Assessment of primary care doctor’s diagnosis of difficult-to-treat asthma in school children
- Ole D Wolthers1
© Wolthers; licensee BioMed Central Ltd. 2013
Published: 3 May 2013
In primary care settings difficult-to-treat asthma may be interpreted as severe asthma. Little is known about diagnostic outcomes in children referred to secondary pediatric referral centers with an established primary care doctor’s diagnosis of difficult-to-treat bronchial asthma.
To assess diagnostic outcome in school children referred to a secondary pediatric referral centre with an established primary care doctor’s diagnosis of difficult-to-treat bronchial asthma.

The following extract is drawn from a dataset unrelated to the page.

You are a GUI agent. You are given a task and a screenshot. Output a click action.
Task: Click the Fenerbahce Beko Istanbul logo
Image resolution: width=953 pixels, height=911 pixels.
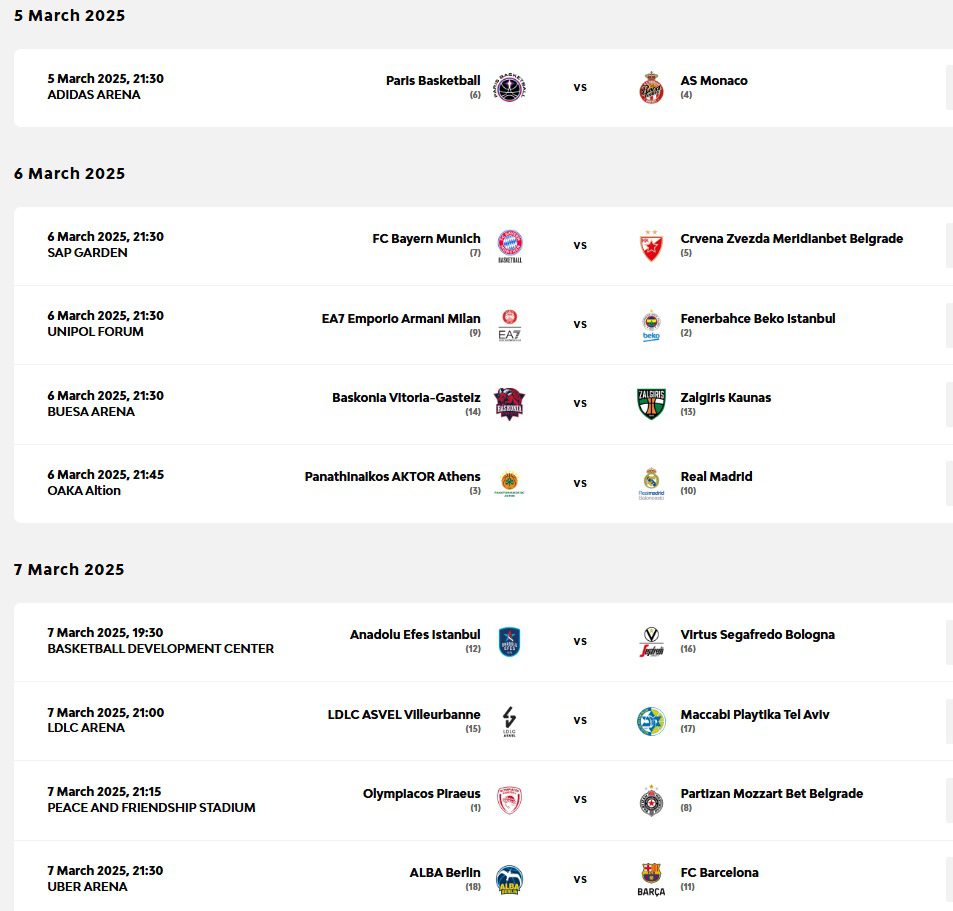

482 consecutively referred children aged 5-14 (mean 7.9) years, 99 girls (21%) and 383 boys (79%) with a primary care doctor’s referral diagnosis of difficult-to-treat asthma were included from the prospective Asthma in a Secondary Pediatric Referral Centre Study (ASP 2002) in the present survey. At referral and during a 6 months evaluation period patient characteristics, history, symptoms, signs and results of type 1 allergy tests, spirometry, post bronchial beta-2 agonist dilation tests, 4-weeks daily measurement of peak flow rates, corticosteroid reversibility trials and exercise challenge tests were entered into a pre-defined electronic form. The secondary referral centre (SRC) diagnosis of asthma was based on these data.
A diagnosis of asthma was confirmed in 200 (41%), whereas it could not be confirmed in 282 (59%) of the children. Allergic rhinoconjunctivitis was diagnosed in 96 (48%) in the confirmed group, in 87 (31%) in the not confirmed group. A variety of differential diagnoses was made in the children in whom asthma was not confirmed.
In more than half of school age children with a primary care doctor’s diagnosis of difficult-to-treat asthma referred to a secondary pediatric referral centre the diagnosis may not be confirmed. Sensitivity and specificity of the diagnosis of asthma in school children made in primary care settings need further improvement.